O velho estava lá sentado, de
costas para nós, quase em transe, nem notou nossa presença. A garota estava lá
também, morta, pendurada em uma espécie de gancho de açougueiro. Abaixo dela um
balde coletando o sangue que escorria de seu corpo recém-aberto. O velho estava
tirando pequenas lascas do corpo e degustando como se fosse um manjar. Meu
estômago embrulhou assim que me deparei com aquela cena terrível. Constantin
estava aparvalhado como uma estaca. Eu gritei:
—O que você está fazendo, velho
filho da puta?
Ele virou lentamente como se
estivesse ainda em transe, quando olhou para nós ele se levantou rápido e nem
pensou, pegou uma faca que deve ter usado para retalhar a pobre alma que estava
ali e partiu pra cima de Constantin, que estava mais próximo.
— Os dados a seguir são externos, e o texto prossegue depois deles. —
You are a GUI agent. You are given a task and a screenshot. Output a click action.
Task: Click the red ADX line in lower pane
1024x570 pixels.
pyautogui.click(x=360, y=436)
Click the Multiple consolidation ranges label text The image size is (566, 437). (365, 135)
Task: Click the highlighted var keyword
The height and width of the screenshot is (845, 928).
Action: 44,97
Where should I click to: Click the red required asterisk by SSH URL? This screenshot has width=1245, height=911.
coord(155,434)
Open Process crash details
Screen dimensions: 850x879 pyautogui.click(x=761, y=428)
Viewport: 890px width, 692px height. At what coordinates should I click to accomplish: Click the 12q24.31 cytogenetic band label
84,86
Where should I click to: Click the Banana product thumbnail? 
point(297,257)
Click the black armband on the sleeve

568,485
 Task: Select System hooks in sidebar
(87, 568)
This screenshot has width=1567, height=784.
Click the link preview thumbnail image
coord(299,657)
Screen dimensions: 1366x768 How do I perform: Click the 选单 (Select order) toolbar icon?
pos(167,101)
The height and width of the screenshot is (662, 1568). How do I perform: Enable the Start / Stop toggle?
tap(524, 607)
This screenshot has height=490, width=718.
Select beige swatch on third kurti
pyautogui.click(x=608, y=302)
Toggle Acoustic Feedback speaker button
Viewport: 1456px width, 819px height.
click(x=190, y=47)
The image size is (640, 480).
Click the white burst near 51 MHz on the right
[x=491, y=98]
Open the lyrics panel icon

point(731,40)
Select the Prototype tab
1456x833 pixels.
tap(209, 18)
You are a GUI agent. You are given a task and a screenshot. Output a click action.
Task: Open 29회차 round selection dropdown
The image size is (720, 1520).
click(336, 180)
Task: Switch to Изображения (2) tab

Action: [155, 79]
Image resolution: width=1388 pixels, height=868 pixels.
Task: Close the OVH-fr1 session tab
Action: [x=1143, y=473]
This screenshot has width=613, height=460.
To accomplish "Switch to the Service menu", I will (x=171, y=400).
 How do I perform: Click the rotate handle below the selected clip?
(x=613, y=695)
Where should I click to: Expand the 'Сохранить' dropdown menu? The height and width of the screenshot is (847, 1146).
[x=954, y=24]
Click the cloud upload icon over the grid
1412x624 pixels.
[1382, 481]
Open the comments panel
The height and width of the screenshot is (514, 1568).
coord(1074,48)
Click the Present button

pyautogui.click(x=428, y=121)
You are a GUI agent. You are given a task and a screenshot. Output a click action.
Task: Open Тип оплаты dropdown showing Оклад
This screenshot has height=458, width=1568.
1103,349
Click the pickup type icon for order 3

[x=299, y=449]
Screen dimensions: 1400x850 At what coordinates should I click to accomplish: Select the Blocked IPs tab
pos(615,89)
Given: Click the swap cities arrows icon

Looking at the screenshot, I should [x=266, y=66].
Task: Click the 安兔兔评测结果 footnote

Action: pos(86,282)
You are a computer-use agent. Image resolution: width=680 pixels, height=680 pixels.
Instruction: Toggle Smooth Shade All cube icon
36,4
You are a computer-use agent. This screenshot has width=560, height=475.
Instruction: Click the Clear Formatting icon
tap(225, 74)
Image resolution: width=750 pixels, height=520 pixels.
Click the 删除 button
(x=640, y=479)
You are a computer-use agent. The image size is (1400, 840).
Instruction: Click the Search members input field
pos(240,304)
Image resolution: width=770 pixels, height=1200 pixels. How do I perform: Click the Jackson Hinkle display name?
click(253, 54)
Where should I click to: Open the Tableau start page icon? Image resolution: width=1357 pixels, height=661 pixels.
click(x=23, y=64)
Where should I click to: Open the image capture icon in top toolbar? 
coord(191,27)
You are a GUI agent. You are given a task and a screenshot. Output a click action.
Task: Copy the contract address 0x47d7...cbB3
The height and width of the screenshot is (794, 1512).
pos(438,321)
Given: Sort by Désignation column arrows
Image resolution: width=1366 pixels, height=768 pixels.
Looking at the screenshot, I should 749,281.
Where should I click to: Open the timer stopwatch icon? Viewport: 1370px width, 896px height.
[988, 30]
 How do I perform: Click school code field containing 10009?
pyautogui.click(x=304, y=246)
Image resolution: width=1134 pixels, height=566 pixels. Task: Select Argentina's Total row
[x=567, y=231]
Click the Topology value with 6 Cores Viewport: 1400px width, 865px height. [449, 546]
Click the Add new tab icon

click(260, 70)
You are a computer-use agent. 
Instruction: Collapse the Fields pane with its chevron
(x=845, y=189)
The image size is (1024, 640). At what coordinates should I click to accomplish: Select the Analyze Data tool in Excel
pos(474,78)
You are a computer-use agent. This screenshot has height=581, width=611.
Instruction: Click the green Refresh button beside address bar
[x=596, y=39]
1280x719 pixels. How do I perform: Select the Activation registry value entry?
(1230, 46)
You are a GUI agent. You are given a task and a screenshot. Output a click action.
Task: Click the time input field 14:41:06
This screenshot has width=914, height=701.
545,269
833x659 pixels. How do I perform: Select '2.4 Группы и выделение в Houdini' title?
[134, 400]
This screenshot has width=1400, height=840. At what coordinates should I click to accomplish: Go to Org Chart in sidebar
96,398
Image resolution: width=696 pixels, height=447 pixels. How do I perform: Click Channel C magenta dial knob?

Disparei três
vezes, não eram necessários tantos, o primeiro já tinha sido direto no centro
da testa.
…
Os tiras chegaram um pouco
depois, foi necessário, aquilo tudo ali era muito macabro.
Respondemos uma dúzia de
perguntas, fomos intimados a comparecer na chefatura, mas só no outro dia, o
cara do distintivo aliviou a nossa, podíamos ir embora naquela noite, já nos
conhecia de outras paradas ruins.
Do lado de fora Constantin começa
falar, ainda com a voz trêmula. Mesmo acostumado com a imundície, um cara ainda
tem um pouco de sua sanidade para ser afetada.
— Porra George, o que foi isso
chapa?
— Não sei, tem muita gente doente
por ai Constantin, muita gente doente.
— E o cara, o cara da pequena, o
que vamos fazer?
— Vamos contar a verdade, é o que
nos resta, ele vai saber pelos jornais de qualquer jeito…
— Além de tudo… Não vamos receber – falou
Constantin agora já mais conformado com tudo.
— E nem ele vai receber a
pequena… Que merda! Odeio essa cidade.